Schneider appeared as Marty in the 2004 film comedy Seeing Other People.

Schneider began writing for television in 1993. His credits include The George Wendt Show, The John Larroquette Show, and The Naked Truth. He began writing for Everybody Loves Raymond in its first season and also served as a supervising and executive producer on the series. As part of the production team for Raymond, he was the recipient of two Emmys for Outstanding Comedy Series (2003 and 2005). Since Everybody Loves Raymond, he has written for the television shows American Dad!, The New Adventures of Old Christine and the Peabody Award-winning Men of a Certain Age. He is currently an executive producer and director on ABC's The Goldbergs.

Schneider's essays have been published in the anthologies, Afterbirth: Stories You Won't Read in a Parenting Magazine (St. Martin's Press) and Fathers and Sons and Sports (ESPN Books).
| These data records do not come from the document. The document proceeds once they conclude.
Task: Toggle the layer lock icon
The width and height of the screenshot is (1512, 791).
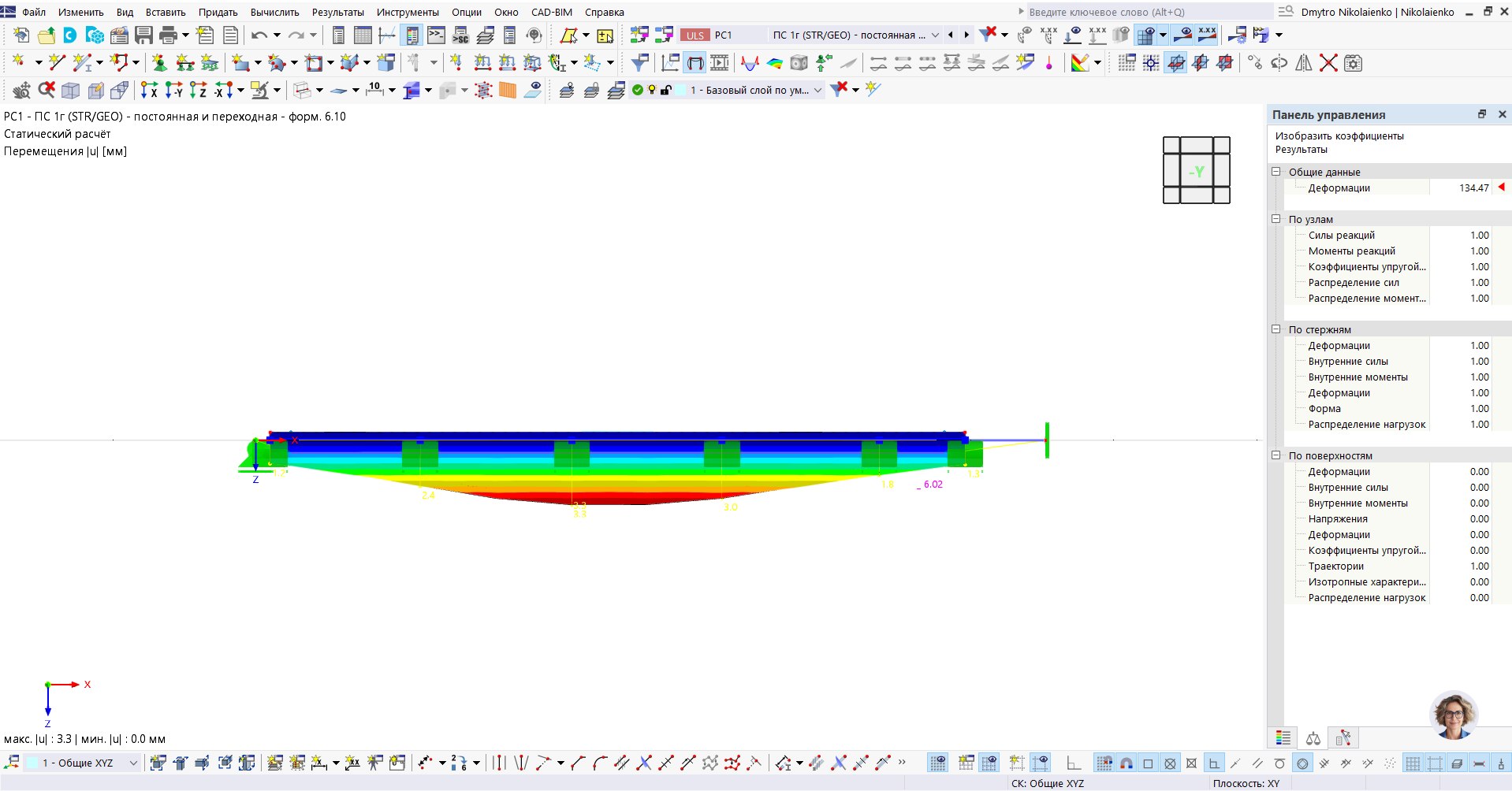Action: [x=665, y=90]
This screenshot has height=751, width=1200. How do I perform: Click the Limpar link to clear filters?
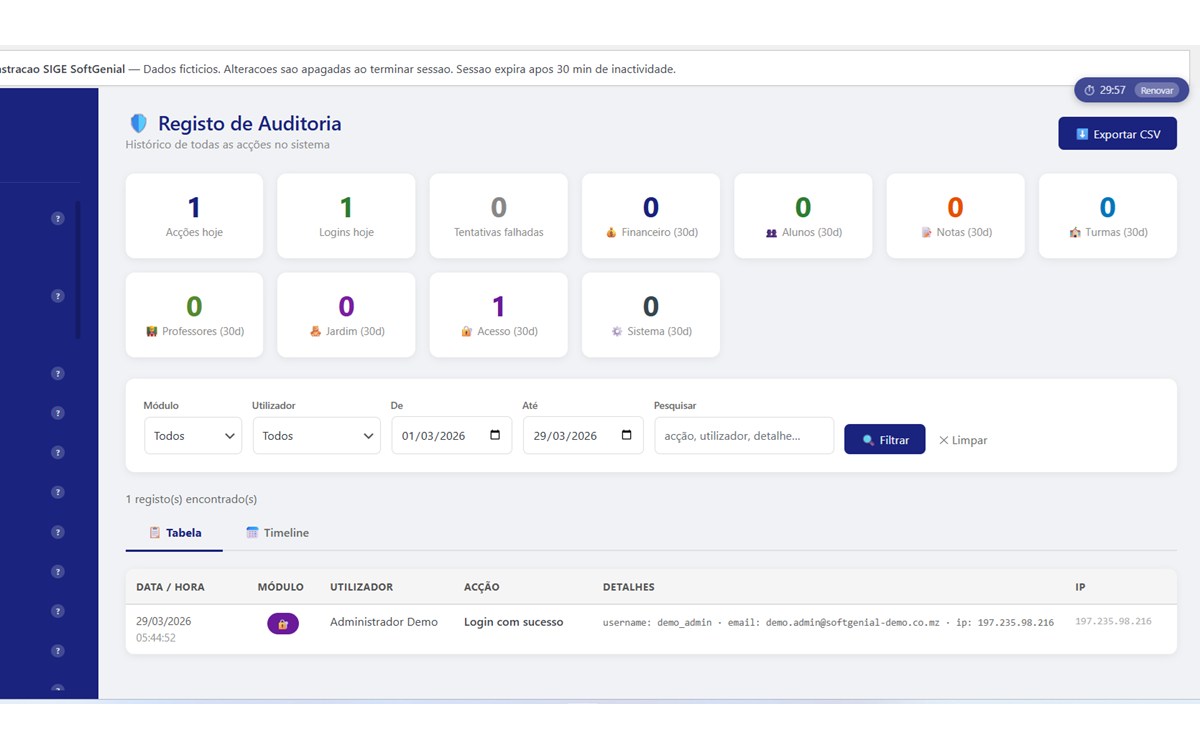(961, 439)
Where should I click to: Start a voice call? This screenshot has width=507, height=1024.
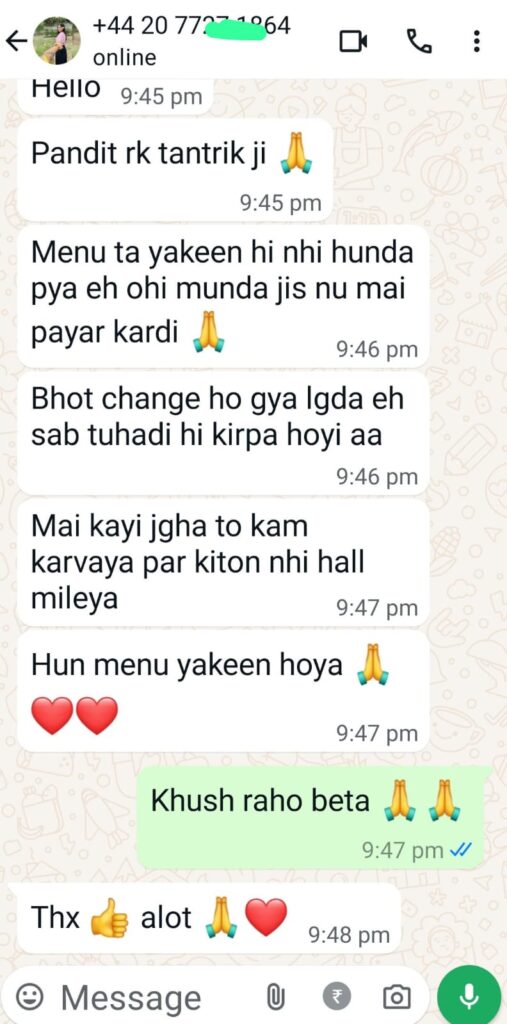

He has also taught a writing course at the University of Pennsylvania.

He can frequently be heard as a contributor on The Madeleine Brand Show on KPCC.

==Personal life==

Schneider was born in Chapel Hill, North Carolina, and grew up in Brookline, Massachusetts, graduating from Brookline High School in 1979. He graduated cum laude from the University of Pennsylvania in 1983. While at Penn he got his first taste of sketch comedy as a member of the all-male musical and comedy performing troupe The Mask and Wig Club.

Schneider married Elizabeth Abbe in 1986, and the couple have three sons.